Comment le droit à l'erreur pourrait-il être une pratique saineen management ?
La référence de l’erreur comme valeur sûre d’apprentissage n’est pas facilement acquise en entreprise. Le système du management lui-même est basé sur des critères qui vont à l’encontre de cette valeur tant sur la forme que dans le fond. En entreprise, la performance des salariés reste le maitre mot et non leur bien-être. Les modèles de management eux-mêmes sont basés sur l’uniformité aux exigences des indicateurs dits de performance. Les systèmes de valeurs appellent à l’excellence et à la performance, les méthodes de travail appellent à la qualité totale, au zéro défaut et à la maitrise des risques et les outils du management appellent aux tableaux de bord, aux entretiens d’évaluation. L’erreur est considérée comme une inconformité à l’excellence visée. Le premier amalgame à soulever est que «Faire une erreur» ne signifie pas «Être en erreur». La première se situe sur le niveau cognitif et la deuxième sur le niveau identitaire. Afin de bien changer le résultat des erreurs en faveur du management, il faut changer la posture du salarié de celle de l’enfant soumis face aux exigences et aux procédures en celle de l’adulte qui assume les responsabilités et engage les actions d’amélioration. Le management positif de l’erreur commence par ce gros travail sur la perception et la posture face à l’erreur. 

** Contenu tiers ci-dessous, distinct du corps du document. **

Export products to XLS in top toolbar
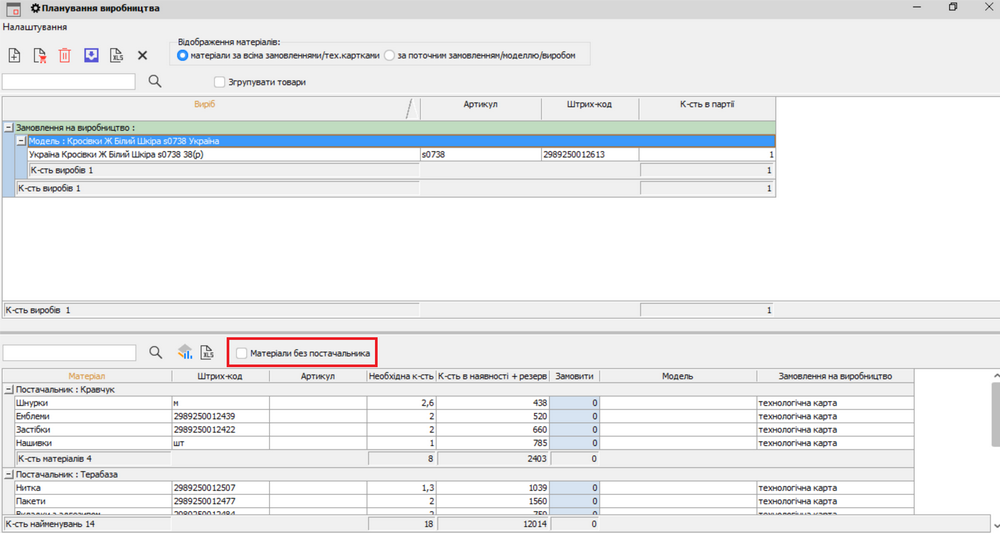This screenshot has height=533, width=1000. coord(116,56)
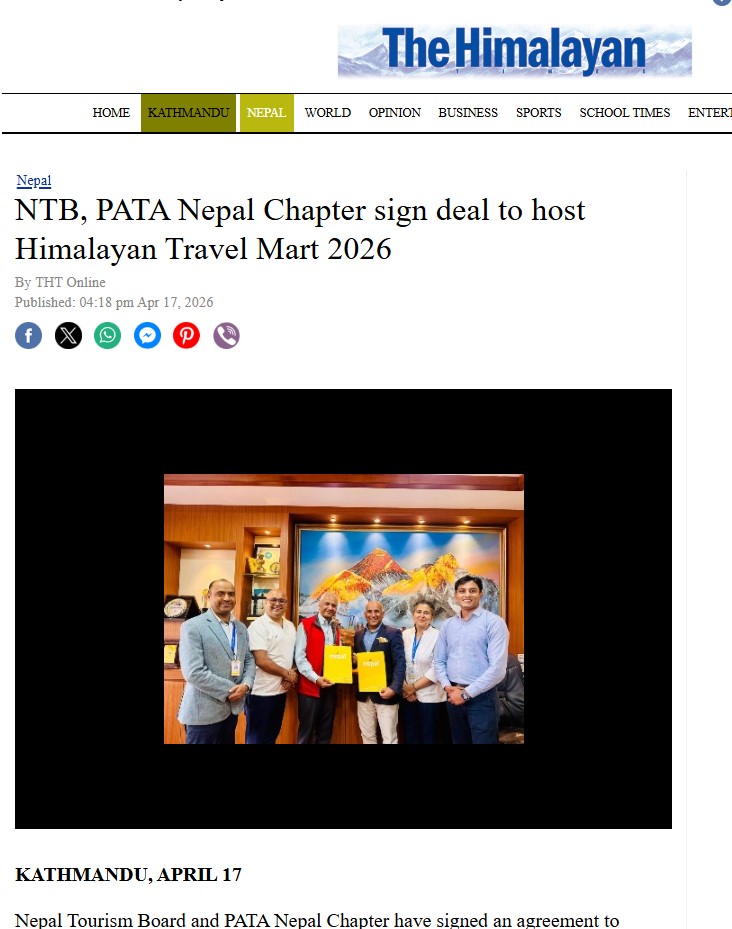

Cela est-il valable pour tout type d'erreur ou existe-t-il des erreurs impardonnables ?
Pour répondre à cette question, il faudra faire la différence entre erreur, échec et faute. Nous parlerons d’erreur lorsque le cadre de référence est mis en place et partagé clairement avec le salarié. L’erreur, dans ce cas, se manifeste lorsqu’une instruction n’est pas respectée. Elle peut provenir d’une maladresse, d'une inattention ou d'une incapacité. Elle est donc intentionnelle. L’échec, quant à lui, se réfère à un résultat prédéfini. Il y a échec quand il y a manquement au résultat. Il n’y a pas échec s’il n’y a pas de résultat préalablement défini. L’erreur et l’échec sont considérés intentionnels face à la faute qui est considérée comme une transgression consciente et volontaire des règles en vigueur. La faute est un acte délibéré qui est pris en charge par la loi. Elle est donc impardonnable.

Comment recadrer les collaborateurs qui abusent de ce droit ?
En entreprise, il n’est pas question d’autoriser l’erreur, mais de l’accepter pour la transformer en levier d’amélioration. Et comme dirait Sénèque «Si l’erreur est humaine, persévérer dans l’erreur est diabolique». Ce qui pose problème n’est pas l’erreur en tant que telle, mais la persévérance de cette même erreur. De ce fait, nous ne parlerons pas de «Droit à l’erreur», mais plutôt de «Valorisation de l’erreur». Maintenant, si nous sommes face à des collaborateurs qui bâclent le travail, il faudra d’abord examiner l’erreur au niveau des instances managériales et voir si le paramètre temps est un indicateur de performance. Si, dans la culture d’entreprise, la rapidité et le timing sont des paramètres très bien considérés, les salariés auront sûrement à bâcler le travail, car en le faisant, ils pensent répondre à la performance temps et pas autre chose. Ce paramètre sera à revoir ! Autre chose, l’entreprise devra mettre en œuvre la culture qui prône le fait que le travail bien fait est toujours collectif. La collaboration a pour objectif d’améliorer les performances individuelles et collectives. Ainsi, ceux qui travaillent bien vont tirer ceux qui travaillent moins bien (ceux qui bâclent) vers la même dynamique.